Wolfgang Streeck, sociologue, directeur de l’Institut des sciences sociales Max-Planck à Cologne s’explique, dans un entretien à l’hebdomadaire die Zeit, sur la notion de keynésianisme privé qui consiste dans un transfert de l’endettement des Etats vers l’endettement privé ainsi que sur la prise en charge par eux-mêmes des risques imposés aux individus :
« La réduction des dépenses publiques a été compensée par des possibilités d’endettement sans précédent accordées aux individus et aux entreprises. En pratique, les dettes publiques ont été remplacées par les dettes privées. Ce n’est pas l’Etat qui a levé des crédits pour la formation ou la création d’espaces habitables mais les citoyens ont été encouragés, de fait, ont été contraints de le faire eux-mêmes à leur propre risque. Cette stratégie de résolution des conflits n’a fait pendant un temps que des gagnants. Les riches ont ainsi évité des impôts plus élevés et ils sont devenus plus riches tandis que les pauvres pouvaient acheter des maisons que dans le fond ils ne pouvaient pas s’offrir mais qui ont servi de compensation pour la réduction du montant des retraites, de garantie pour les prêts à la consommation et pour se consoler de la stagnation des salaires réels.

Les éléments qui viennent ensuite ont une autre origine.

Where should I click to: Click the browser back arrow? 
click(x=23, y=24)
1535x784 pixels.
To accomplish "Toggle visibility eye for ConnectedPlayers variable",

Jusqu’au crash de 2008…. »
Plus loin il ajoute :
« Le contrôle politique des marchés mondiaux du travail, du capital, des services n’a cessé de s’affaiblir ces trente dernières années. Les gens ont à assumer eux-mêmes de plus en plus de risques. Alors que la pression des transformations économiques et technologiques sur les conditions de vie continue de s’accroître, les capacités d’imposition de ceux qui gagnent bien ou mieux reculent et les marchés des capitaux apparaissent à côté des peuples comme un souverain toujours plus puissant ».